→ **EXERCISE AIM**:
Each line below from the one containing "This screenshot has height=573, width=1032." through the one containing "Given: Select the Jan month label" should be output exactly as it stands, and no other line should appear.

→ **DATASET EXTRACT**:

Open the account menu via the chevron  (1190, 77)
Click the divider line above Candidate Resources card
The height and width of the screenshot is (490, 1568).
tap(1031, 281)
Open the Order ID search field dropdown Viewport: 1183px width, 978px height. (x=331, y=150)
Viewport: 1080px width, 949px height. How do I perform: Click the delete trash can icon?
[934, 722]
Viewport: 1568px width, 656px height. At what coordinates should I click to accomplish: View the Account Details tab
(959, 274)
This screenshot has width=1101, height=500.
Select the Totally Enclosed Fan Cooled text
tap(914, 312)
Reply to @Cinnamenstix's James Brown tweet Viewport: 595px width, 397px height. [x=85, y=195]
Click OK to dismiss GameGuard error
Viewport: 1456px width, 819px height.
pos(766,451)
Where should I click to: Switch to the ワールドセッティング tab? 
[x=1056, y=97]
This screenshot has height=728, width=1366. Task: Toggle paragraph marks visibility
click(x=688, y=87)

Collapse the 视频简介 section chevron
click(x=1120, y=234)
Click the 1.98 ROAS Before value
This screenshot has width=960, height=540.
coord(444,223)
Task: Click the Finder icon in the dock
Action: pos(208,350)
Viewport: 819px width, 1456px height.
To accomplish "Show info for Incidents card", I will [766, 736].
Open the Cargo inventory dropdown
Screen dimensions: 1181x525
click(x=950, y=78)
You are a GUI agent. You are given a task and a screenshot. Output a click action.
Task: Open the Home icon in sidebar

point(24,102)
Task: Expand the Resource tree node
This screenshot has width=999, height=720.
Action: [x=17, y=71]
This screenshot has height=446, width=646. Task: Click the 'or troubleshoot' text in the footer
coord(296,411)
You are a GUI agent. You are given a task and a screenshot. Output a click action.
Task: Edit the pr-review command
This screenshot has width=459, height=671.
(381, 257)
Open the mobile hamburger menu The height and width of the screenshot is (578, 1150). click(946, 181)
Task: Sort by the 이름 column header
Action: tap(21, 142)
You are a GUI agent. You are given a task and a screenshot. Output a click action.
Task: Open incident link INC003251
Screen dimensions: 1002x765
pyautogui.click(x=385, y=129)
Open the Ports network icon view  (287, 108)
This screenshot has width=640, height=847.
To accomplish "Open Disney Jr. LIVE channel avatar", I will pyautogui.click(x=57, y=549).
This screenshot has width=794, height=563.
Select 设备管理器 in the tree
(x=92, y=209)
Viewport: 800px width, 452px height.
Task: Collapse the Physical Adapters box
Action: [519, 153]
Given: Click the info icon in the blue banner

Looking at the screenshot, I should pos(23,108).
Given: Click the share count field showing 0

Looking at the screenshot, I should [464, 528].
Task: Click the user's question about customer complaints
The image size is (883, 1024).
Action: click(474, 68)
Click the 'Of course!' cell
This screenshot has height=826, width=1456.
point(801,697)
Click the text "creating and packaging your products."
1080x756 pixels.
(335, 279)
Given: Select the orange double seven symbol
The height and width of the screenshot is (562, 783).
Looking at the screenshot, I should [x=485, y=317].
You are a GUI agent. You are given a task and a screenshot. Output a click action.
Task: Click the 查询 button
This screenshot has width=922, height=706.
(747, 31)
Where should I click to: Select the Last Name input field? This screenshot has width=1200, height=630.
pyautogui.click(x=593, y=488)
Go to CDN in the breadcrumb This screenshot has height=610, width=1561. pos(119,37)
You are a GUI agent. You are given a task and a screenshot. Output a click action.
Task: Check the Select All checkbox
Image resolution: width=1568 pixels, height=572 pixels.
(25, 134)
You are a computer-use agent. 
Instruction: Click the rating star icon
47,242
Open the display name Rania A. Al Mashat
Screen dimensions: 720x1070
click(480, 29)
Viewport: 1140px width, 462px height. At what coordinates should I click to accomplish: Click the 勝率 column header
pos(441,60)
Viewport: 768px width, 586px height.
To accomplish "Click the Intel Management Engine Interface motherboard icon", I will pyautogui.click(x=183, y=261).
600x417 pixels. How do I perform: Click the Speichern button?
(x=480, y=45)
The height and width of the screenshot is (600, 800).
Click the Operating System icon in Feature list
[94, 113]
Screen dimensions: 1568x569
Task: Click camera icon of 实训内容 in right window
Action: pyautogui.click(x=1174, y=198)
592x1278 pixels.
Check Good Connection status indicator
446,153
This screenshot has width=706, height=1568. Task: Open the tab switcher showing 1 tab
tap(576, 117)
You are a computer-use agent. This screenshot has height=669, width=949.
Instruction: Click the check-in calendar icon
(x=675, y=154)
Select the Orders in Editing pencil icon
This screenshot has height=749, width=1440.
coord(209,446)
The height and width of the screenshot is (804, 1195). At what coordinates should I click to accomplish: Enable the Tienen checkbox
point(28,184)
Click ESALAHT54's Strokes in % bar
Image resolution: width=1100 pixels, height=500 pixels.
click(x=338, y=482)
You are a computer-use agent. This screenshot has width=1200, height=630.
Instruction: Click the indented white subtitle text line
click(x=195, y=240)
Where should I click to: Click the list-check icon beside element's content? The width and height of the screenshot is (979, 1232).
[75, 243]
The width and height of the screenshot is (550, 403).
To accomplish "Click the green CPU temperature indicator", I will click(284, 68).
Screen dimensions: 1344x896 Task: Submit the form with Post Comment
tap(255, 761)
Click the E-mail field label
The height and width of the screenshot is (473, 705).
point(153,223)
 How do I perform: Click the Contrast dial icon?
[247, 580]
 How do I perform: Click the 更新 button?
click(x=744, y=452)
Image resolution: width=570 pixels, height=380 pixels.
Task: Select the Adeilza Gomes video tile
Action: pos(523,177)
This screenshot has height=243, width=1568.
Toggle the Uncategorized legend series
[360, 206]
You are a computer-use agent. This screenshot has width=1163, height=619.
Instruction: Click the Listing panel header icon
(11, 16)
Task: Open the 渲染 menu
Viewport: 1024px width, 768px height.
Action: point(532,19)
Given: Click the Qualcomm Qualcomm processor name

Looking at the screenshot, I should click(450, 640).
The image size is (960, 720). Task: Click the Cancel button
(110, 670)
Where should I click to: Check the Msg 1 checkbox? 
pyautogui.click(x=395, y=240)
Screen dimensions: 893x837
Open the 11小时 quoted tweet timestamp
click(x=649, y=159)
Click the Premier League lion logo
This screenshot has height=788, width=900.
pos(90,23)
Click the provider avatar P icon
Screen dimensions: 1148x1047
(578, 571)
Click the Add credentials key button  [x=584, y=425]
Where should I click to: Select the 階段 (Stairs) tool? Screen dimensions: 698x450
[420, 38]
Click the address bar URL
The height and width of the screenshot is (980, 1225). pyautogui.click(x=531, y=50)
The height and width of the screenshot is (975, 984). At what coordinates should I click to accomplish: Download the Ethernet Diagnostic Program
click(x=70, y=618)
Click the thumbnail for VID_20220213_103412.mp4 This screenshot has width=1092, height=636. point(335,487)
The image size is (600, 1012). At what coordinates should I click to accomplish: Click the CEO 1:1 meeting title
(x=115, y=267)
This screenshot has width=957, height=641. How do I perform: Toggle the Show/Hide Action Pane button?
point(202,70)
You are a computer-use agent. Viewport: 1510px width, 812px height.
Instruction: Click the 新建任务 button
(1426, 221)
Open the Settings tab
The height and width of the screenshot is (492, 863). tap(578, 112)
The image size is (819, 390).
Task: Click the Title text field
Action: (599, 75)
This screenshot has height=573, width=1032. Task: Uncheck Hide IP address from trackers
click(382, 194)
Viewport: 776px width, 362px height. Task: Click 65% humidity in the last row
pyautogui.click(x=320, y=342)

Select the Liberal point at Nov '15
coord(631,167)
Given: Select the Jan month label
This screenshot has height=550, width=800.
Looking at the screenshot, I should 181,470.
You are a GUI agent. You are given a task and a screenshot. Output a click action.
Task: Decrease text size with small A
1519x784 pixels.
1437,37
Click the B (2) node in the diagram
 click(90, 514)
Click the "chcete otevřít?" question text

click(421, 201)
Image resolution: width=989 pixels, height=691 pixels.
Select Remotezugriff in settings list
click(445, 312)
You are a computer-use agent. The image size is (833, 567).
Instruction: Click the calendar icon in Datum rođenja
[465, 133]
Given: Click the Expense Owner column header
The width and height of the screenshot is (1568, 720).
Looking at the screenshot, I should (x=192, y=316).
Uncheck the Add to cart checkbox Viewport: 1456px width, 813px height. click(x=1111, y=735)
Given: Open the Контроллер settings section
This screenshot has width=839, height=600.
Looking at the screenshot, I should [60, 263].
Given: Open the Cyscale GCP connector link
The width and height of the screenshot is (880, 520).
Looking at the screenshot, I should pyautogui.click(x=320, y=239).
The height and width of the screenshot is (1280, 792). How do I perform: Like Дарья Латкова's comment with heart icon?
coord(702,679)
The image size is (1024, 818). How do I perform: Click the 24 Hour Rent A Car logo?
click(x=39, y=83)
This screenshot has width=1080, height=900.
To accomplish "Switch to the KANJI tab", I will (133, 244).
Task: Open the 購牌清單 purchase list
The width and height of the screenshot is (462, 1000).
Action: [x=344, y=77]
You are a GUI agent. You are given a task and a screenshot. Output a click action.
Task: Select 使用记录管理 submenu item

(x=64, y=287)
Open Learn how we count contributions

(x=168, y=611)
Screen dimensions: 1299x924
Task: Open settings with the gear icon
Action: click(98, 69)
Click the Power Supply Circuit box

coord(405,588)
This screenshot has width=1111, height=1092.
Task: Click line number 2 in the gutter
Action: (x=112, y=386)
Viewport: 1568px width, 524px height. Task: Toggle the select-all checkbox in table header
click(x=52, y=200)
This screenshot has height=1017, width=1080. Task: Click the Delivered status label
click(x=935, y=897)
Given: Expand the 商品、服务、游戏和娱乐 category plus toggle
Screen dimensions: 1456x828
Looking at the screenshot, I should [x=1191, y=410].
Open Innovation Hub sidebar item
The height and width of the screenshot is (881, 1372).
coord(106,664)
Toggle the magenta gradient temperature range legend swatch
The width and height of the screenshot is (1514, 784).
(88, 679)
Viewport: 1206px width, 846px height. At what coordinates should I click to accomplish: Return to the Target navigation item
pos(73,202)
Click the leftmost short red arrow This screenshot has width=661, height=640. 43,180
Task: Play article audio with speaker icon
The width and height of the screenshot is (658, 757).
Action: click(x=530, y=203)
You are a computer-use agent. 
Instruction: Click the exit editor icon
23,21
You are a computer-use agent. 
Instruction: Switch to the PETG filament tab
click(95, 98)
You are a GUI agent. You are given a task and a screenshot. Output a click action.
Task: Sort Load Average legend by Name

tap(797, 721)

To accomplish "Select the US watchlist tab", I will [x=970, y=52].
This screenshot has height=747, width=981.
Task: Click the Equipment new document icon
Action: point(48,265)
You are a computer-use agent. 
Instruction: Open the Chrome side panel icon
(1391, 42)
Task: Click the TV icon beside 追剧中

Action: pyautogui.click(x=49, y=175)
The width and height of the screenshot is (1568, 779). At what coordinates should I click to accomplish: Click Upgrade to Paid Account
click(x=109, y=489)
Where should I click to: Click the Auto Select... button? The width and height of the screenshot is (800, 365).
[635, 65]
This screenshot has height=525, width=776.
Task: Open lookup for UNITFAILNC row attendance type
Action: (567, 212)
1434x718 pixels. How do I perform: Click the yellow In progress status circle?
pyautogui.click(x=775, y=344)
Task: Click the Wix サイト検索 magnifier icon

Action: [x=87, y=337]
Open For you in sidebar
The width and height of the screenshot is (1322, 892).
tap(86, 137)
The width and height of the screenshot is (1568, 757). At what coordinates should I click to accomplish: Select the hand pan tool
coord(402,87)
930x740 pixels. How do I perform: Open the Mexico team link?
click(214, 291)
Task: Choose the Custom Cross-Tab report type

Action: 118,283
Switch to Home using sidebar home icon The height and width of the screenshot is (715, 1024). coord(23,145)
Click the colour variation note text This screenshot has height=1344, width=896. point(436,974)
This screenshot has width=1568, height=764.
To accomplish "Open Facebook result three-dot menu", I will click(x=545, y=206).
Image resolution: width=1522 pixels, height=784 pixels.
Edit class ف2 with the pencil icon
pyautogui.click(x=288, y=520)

→ **RESULT BELOW**:
This screenshot has height=573, width=1032. Task: Uncheck Hide IP address from trackers
click(382, 194)
Viewport: 776px width, 362px height. Task: Click 65% humidity in the last row
pyautogui.click(x=320, y=342)

Select the Liberal point at Nov '15
coord(631,167)
Given: Select the Jan month label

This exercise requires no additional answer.